# Objective A
Reproduce the records below verbatim, starting at their first line and ending with the line containing "Home (636, 25)", both included.

[R] as.vector with mode="list" and POSIXct

Bert Gunter gunter.berton at gene.com
Wed May 22 22:05:43 CEST 2013


Gents:

You've both been polite and thoughtful, but I think you should take
your discussion private, no?

-- Bert

On Wed, May 22, 2013 at 12:57 PM, Alexandre Sieira
<alexandre.sieira at gmail.com> wrote:
> Please let's not turn this into an ad hominem discussion by adding remarks on what the other thinks or knows, as this will get us nowhere fast. Let's focus on the issue, ok? :)
>
> Again, the point behind my workaround was to try to change the rest of my program as little as possible while I waited for the maintainer of the hash package to respond. I found it was an acceptable compromise, even if it does, as you say, add complexity.
>
>
> As for embracing vectorization, I got into this problem exactly because I wanted the data to be returned in a vector using the values() function. in the first place.
>
>
> I agree with your observation that simpler is better. However, I won't get into the details of why I decided to use hash instead of other data structures in my architecture, since I don't mean to put that up for discussion on a public list. I understand you offered alternatives with the best of intentions, and I thank you. But after careful consideration I still think using hash is the best option  and will stick with it on my code.

# Objective B
In the mailing list post above, what was Alexandre Sieira waiting for while using his workaround?

# Provided data
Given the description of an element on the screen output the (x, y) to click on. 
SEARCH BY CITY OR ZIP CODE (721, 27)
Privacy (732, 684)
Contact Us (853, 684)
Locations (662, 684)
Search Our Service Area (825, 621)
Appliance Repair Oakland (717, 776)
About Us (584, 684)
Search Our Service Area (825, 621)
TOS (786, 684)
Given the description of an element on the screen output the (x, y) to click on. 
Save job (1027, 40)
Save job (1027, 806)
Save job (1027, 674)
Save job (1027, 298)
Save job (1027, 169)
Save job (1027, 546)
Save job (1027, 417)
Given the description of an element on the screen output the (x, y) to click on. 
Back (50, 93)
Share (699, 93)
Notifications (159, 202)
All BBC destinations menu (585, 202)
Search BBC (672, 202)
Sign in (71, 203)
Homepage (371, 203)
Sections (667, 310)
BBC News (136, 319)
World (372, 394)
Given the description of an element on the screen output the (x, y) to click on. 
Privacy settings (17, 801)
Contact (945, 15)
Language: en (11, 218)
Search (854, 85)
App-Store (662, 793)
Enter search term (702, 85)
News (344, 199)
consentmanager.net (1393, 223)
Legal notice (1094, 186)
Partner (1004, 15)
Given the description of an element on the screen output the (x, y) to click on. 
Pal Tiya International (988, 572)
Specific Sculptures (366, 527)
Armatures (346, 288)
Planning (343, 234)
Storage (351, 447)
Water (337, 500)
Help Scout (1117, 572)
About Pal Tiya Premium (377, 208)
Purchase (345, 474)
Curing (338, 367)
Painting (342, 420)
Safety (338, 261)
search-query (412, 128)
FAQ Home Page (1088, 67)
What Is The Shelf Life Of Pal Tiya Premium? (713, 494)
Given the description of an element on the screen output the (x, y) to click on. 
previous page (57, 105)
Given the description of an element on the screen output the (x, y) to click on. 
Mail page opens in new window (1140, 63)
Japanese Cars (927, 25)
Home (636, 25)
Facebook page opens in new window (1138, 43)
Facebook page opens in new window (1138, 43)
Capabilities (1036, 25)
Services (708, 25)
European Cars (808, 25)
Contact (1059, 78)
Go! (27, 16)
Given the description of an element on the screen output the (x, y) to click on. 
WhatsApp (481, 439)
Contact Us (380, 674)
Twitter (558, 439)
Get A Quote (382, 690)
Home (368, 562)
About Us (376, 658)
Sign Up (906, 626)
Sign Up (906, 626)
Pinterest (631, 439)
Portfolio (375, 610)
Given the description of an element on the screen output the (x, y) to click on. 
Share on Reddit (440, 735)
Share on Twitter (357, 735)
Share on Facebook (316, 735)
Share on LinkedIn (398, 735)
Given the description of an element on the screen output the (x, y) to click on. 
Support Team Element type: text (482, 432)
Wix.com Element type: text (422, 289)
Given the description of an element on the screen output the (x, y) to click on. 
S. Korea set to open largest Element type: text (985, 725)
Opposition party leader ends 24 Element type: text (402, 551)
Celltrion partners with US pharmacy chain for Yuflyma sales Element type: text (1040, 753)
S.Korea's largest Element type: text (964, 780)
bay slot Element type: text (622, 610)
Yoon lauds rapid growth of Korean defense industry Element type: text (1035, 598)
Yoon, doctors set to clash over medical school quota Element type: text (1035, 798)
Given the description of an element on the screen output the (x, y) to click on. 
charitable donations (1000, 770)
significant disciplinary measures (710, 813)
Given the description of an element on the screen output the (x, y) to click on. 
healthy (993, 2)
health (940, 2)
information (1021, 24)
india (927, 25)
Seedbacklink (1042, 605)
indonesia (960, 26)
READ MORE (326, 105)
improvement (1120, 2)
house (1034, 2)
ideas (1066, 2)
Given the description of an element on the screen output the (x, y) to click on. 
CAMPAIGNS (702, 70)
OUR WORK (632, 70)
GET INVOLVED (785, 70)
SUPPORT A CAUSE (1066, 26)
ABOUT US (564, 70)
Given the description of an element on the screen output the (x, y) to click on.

# Full response A
Given the description of an element on the screen output the (x, y) to click on. 
SEARCH BY CITY OR ZIP CODE (721, 27)
Privacy (732, 684)
Contact Us (853, 684)
Locations (662, 684)
Search Our Service Area (825, 621)
Appliance Repair Oakland (717, 776)
About Us (584, 684)
Search Our Service Area (825, 621)
TOS (786, 684)
Given the description of an element on the screen output the (x, y) to click on. 
Save job (1027, 40)
Save job (1027, 806)
Save job (1027, 674)
Save job (1027, 298)
Save job (1027, 169)
Save job (1027, 546)
Save job (1027, 417)
Given the description of an element on the screen output the (x, y) to click on. 
Back (50, 93)
Share (699, 93)
Notifications (159, 202)
All BBC destinations menu (585, 202)
Search BBC (672, 202)
Sign in (71, 203)
Homepage (371, 203)
Sections (667, 310)
BBC News (136, 319)
World (372, 394)
Given the description of an element on the screen output the (x, y) to click on. 
Privacy settings (17, 801)
Contact (945, 15)
Language: en (11, 218)
Search (854, 85)
App-Store (662, 793)
Enter search term (702, 85)
News (344, 199)
consentmanager.net (1393, 223)
Legal notice (1094, 186)
Partner (1004, 15)
Given the description of an element on the screen output the (x, y) to click on. 
Pal Tiya International (988, 572)
Specific Sculptures (366, 527)
Armatures (346, 288)
Planning (343, 234)
Storage (351, 447)
Water (337, 500)
Help Scout (1117, 572)
About Pal Tiya Premium (377, 208)
Purchase (345, 474)
Curing (338, 367)
Painting (342, 420)
Safety (338, 261)
search-query (412, 128)
FAQ Home Page (1088, 67)
What Is The Shelf Life Of Pal Tiya Premium? (713, 494)
Given the description of an element on the screen output the (x, y) to click on. 
previous page (57, 105)
Given the description of an element on the screen output the (x, y) to click on. 
Mail page opens in new window (1140, 63)
Japanese Cars (927, 25)
Home (636, 25)

# Full response B
For the maintainer of the hash package to respond.